With interest rates on TL-denominated government bonds now much higher than inflation – and a more appealing bet than foreign currency, traditionally a safe bet for investors – the US dollar had fallen to TL1,450,000 by lunchtime May 22. Over the previous 12 months it had been trading around the TL1,650,000 mark, jumping as high as 1,800,000 during the Iraq war on fears of a collapse in US-Turkish relations.
Central Bank intervention on May 22 saw the dollar push up to TL1,492,000 – yet by the middle of the following week it had slumped back down to TL1,452,000 on the free market.
“We are watching the changes in the foreign currency rates carefully,” Trade and Industry Minister Ali Coskun told TV channel CNN Turk. “We know all of the problems and we know all of the measures to be taken.”
However, criticism over interest rates policy continued. The Central Bank last cut its
short term rate late April, bringing it down to 41%. Yet, with market polls revealing year-end inflation expectations of around 26% – which is also roughly the current level – this appeared to indicate an important discrepancy. Demand for TL has led to widespread views that the currency may now be around 15% overvalued.
The semi-official Anatolian News Agency reported May 28 that International Monetary Fund Turkey desk chief Juha Kahkonen had commented that while the nation’s macroeconomic balances were on the right track, steps had to be taken to bring rates down. This view was also supported by Economy Minister Ali Babacan, who told the daily Milliyet the same day that “We have to bring down high interest rates”.
The burden of the heavy debt stock was proving a problem, Babacan added, though he appeared to change his mind the following day when speaking to the daily Radikal, when he said that this burden “should not be a cause for any real concern”.
Babacan’s earlier view that a rate cut was necessary was also in keeping with the views of a clutch of other government ministers. Both Prime Minister Recip Tayyip Erodgan and Finance Minister Kemal Unakitan have voiced this opinion in recent weeks, with State Minister for Foreign Trade Kursad Tuzmen adding his support for this view May 28.
The minister warned that the strong TL was in danger of weakening the country’s export-import ratio, with any fall from 70% towards 60% causing “dire consequences” for the country.

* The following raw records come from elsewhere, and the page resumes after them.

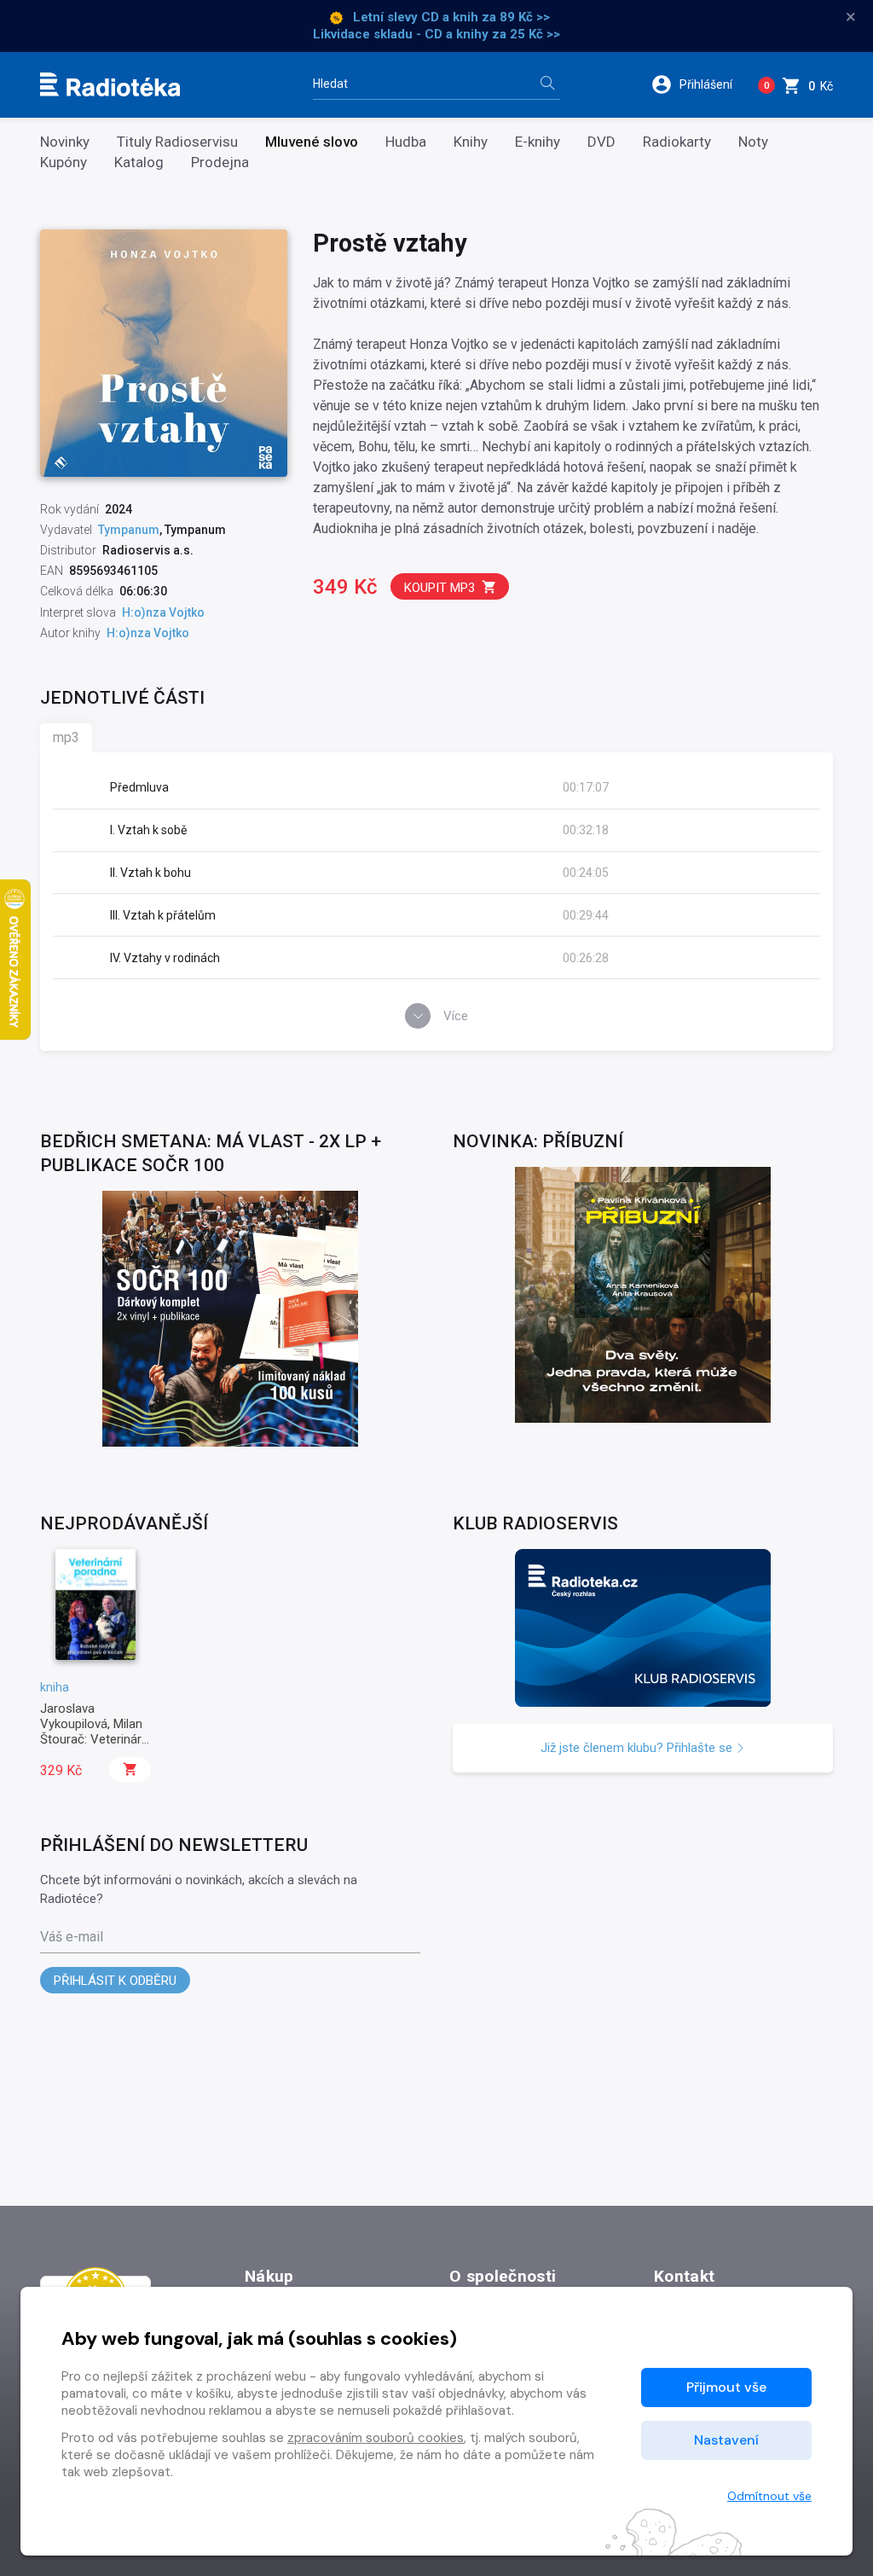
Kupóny (63, 162)
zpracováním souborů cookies (375, 2437)
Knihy (471, 142)
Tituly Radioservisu (177, 142)
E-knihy (537, 142)
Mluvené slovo (311, 142)
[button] (697, 84)
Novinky (65, 142)
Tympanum (128, 530)
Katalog (139, 162)
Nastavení (726, 2440)
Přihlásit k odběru (115, 1980)
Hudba (405, 142)
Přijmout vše (726, 2387)
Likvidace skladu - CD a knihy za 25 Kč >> (436, 34)
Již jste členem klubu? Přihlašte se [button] (638, 1747)
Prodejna (220, 162)
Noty (753, 142)
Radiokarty (677, 142)
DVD (601, 142)
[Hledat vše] (547, 85)
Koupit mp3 (439, 587)
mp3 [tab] (66, 737)
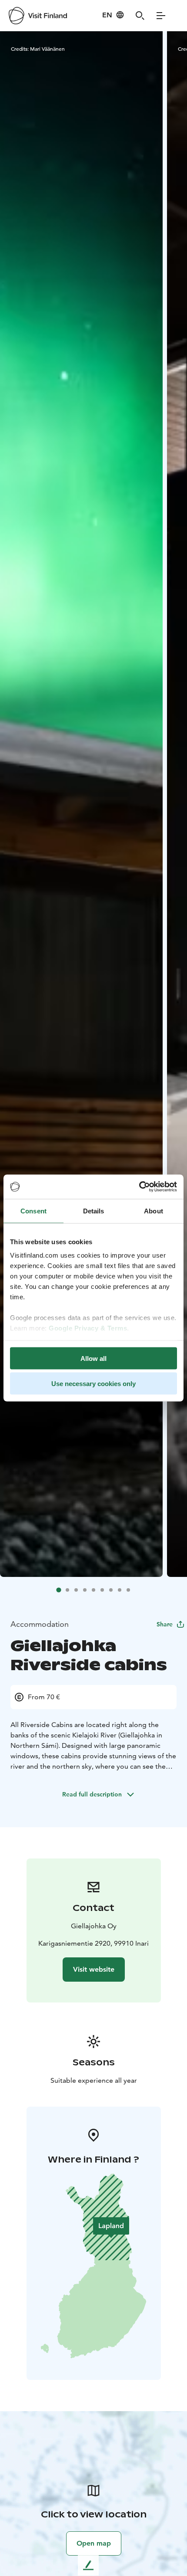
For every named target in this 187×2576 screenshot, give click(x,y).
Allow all (93, 1358)
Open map (94, 2543)
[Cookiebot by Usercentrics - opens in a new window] (139, 1187)
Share (165, 1624)
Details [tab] (93, 1210)
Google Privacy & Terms (88, 1328)
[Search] (140, 15)
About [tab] (153, 1210)
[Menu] (161, 15)
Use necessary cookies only (93, 1383)
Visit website (93, 1969)
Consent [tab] (33, 1210)
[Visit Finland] (38, 15)
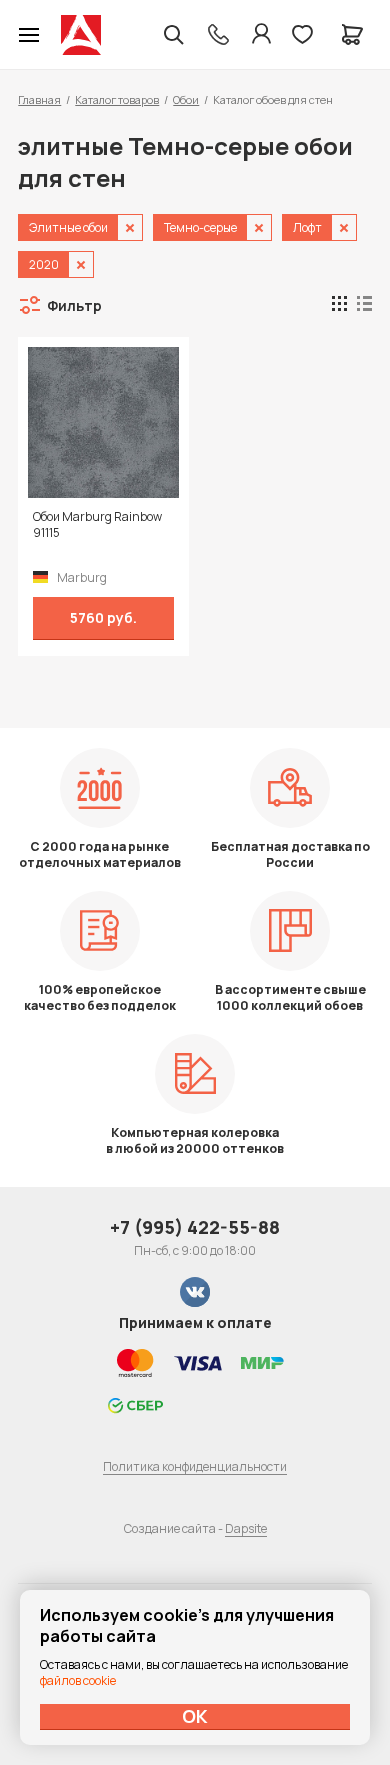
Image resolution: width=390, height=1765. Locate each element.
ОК (195, 1716)
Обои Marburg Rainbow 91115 (97, 525)
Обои (186, 99)
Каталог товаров (117, 99)
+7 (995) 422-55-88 (195, 1227)
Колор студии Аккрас (81, 35)
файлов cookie (78, 1680)
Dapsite (246, 1528)
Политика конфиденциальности (195, 1466)
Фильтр (74, 305)
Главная (39, 99)
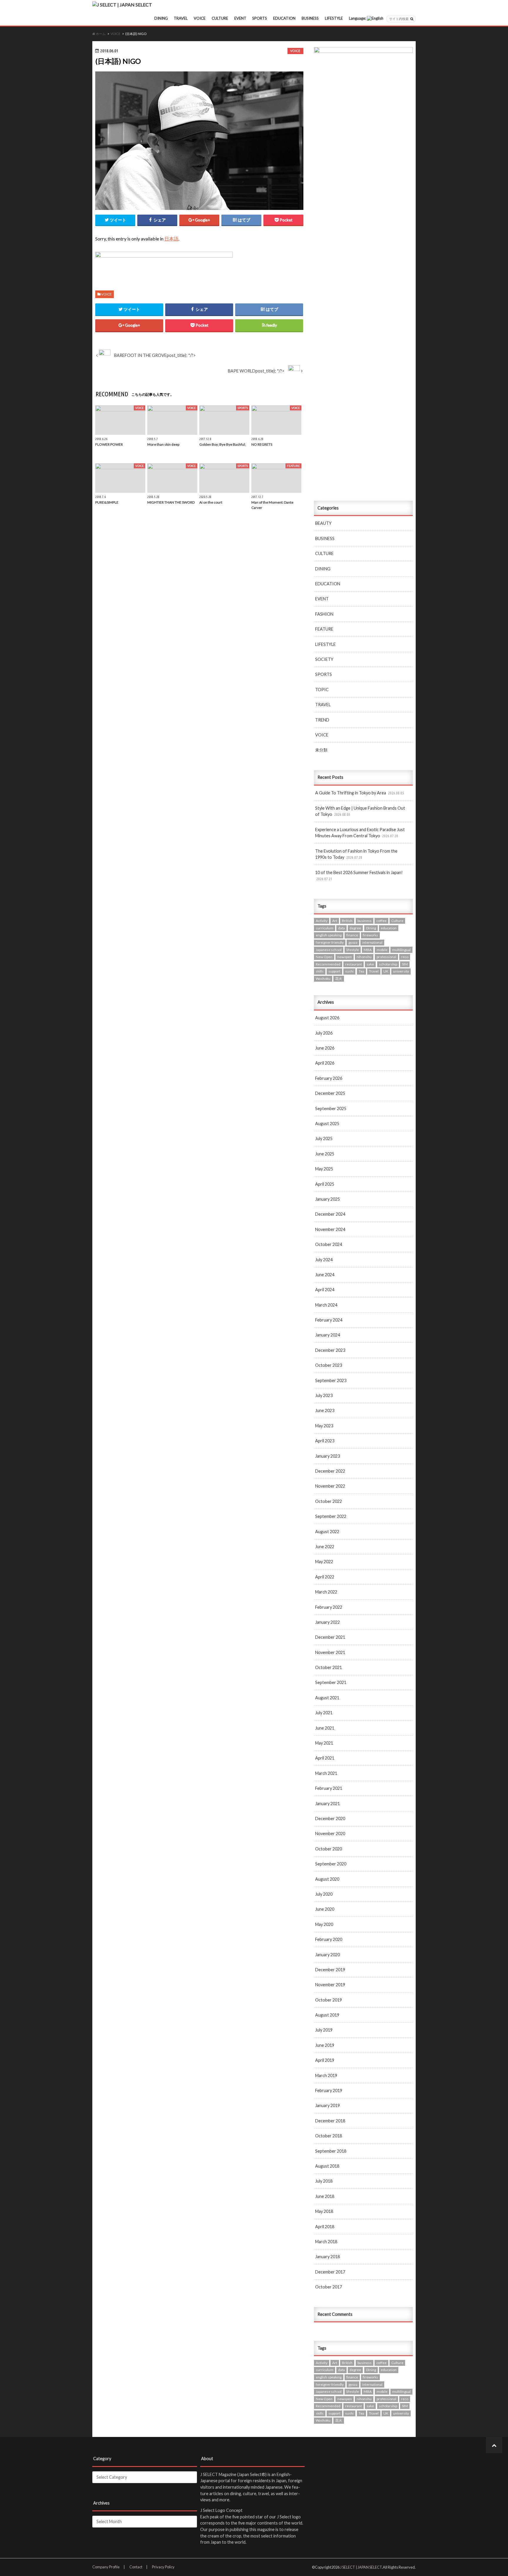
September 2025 (330, 1108)
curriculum (324, 928)
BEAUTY (323, 523)
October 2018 (328, 2135)
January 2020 (327, 1954)
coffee (381, 920)
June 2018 (324, 2196)
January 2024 (327, 1334)
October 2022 (328, 1501)
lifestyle (352, 950)
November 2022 (330, 1486)
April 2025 (324, 1184)
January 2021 (327, 1803)
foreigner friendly (330, 942)
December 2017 (330, 2271)
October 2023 (328, 1365)
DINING (161, 18)
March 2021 (326, 1773)
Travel (374, 971)
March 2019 (326, 2075)
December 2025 (330, 1093)
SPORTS (259, 18)
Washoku (323, 978)
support (334, 971)
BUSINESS (310, 18)
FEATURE (324, 629)
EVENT (240, 18)
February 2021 (328, 1788)
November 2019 (330, 1984)
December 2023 (330, 1350)
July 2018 (323, 2181)
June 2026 (324, 1047)
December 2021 (330, 1637)
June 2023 (324, 1410)
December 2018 (330, 2120)
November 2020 (330, 1833)
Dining (371, 928)
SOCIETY (324, 659)
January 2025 (327, 1199)
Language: (358, 18)
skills (320, 971)
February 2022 (328, 1607)
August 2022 (327, 1531)
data (341, 928)
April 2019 (324, 2060)
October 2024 (328, 1244)
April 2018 (324, 2226)
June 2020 (324, 1909)
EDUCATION (284, 18)
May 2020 (324, 1924)
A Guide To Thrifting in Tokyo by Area (359, 792)
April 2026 (324, 1062)
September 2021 (330, 1682)
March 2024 (326, 1304)
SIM (405, 964)
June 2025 (324, 1153)
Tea (361, 971)
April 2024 (324, 1289)
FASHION (324, 614)
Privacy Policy (163, 2567)
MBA (368, 950)
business (364, 920)
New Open (324, 957)
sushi (349, 971)
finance (352, 935)
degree (355, 928)
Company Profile (106, 2567)
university (401, 971)
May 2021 (324, 1742)
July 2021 (323, 1712)
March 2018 (326, 2241)
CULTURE (220, 18)
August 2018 (327, 2166)
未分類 (321, 749)
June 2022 (324, 1546)
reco (404, 957)
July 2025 (323, 1138)
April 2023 (324, 1440)
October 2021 (328, 1667)
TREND (322, 719)
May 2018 (324, 2211)
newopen (344, 957)
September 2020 (330, 1863)
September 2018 (330, 2151)
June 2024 (324, 1274)
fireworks (370, 935)
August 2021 (327, 1697)
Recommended (328, 964)
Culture (397, 920)
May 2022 (324, 1561)
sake (370, 964)
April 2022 (324, 1576)
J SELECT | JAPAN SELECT (361, 2567)
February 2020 (328, 1939)
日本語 (171, 238)
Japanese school (329, 950)
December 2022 (330, 1471)
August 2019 (327, 2014)
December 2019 (330, 1969)
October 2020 (328, 1848)
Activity (321, 920)
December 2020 (330, 1818)
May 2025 (324, 1168)
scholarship (388, 964)
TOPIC (322, 689)
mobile (382, 950)
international (372, 942)
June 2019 (324, 2045)
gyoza (352, 942)
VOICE (199, 18)
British (347, 920)
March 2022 (326, 1591)
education (389, 928)
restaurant (353, 964)
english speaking (329, 935)
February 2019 (328, 2090)
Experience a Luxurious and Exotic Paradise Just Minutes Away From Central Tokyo (360, 832)
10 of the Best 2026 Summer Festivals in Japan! (359, 875)
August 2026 (327, 1017)
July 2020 (323, 1894)
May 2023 (324, 1425)
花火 (338, 978)
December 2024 (330, 1214)
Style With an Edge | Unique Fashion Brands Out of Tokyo (360, 811)
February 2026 (328, 1078)
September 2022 (330, 1516)
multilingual (401, 950)
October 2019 (328, 1999)
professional (386, 957)
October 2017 (328, 2286)
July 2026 (323, 1032)
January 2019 (327, 2105)
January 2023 (327, 1456)
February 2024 (328, 1319)
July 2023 (323, 1395)
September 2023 (330, 1380)
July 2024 (323, 1259)
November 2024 (330, 1229)
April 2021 (324, 1757)
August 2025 (327, 1123)
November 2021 (330, 1652)
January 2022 (327, 1622)
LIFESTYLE (334, 18)
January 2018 (327, 2256)
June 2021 (324, 1727)
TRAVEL (181, 18)
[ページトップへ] (494, 2445)
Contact (135, 2567)
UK (385, 971)
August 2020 (327, 1879)
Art (334, 920)
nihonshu (364, 957)
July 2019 (323, 2029)
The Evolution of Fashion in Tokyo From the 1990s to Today (356, 854)
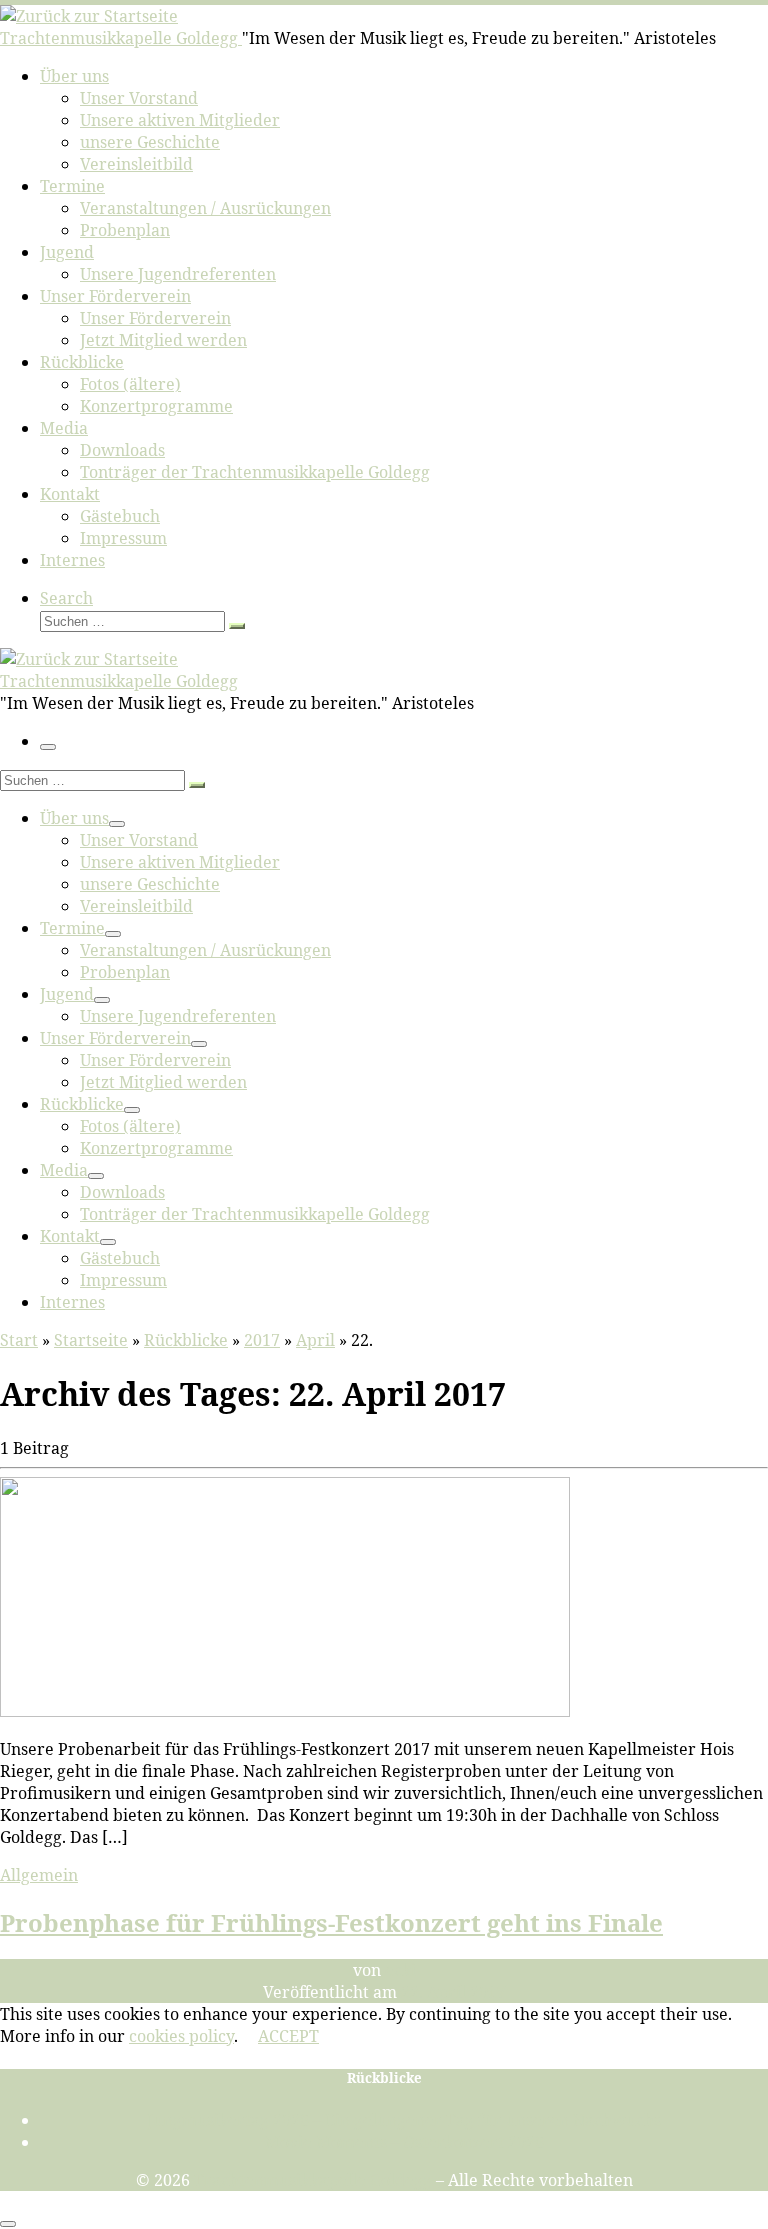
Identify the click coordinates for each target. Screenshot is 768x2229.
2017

Nonetheless, Central Bank Governor Sureyya Serdengecti told Anatolian the same day that interest rate policy would not be based on market polls alone. He did however concede at a briefing for opposition republican People’s Party (CHP) deputies that rates might have to be curbed a little, but that time would tell.
The Central Bank has a legal mandate to pursue disinflation and is worried that any relaxation in rates will cause prices to begin climbing again. The Bank is also independent of government control, which, as Tuzmen pointed out, “is to enable them to make moves without creating controversy about their independence,” a vital point given historical concerns over too close a link between government and bank.
Tuzmen’s warnings on exports did however also came against a background of highly satisfactory results in this area. Deputy Prime Minister Abdullatif Sener told reporters in Ankara May 28 that “the markets have a positive expectation of the economy” and that exports were up.
He said that Turkey’s exports had grown steadily in the first four months of 2003 and now stood at USD14bn for the year so far. Sener said the government was expecting a record-breaking USD40bn for exports by the year’s end.
However, imports too are also on the rise and the current account deficit continues to gallop ahead – with the government’s USD3.5bn end of year prediction for the deficit severely undermined by a USD2bn deficit in the first quarter alone. Market watchers are widely predicting an end of year current account deficit of around USD6.5bn.
The pressure is therefore on for more exports – with the demands of foreign trade a likely major factor in Serdengecti’s current deliberations.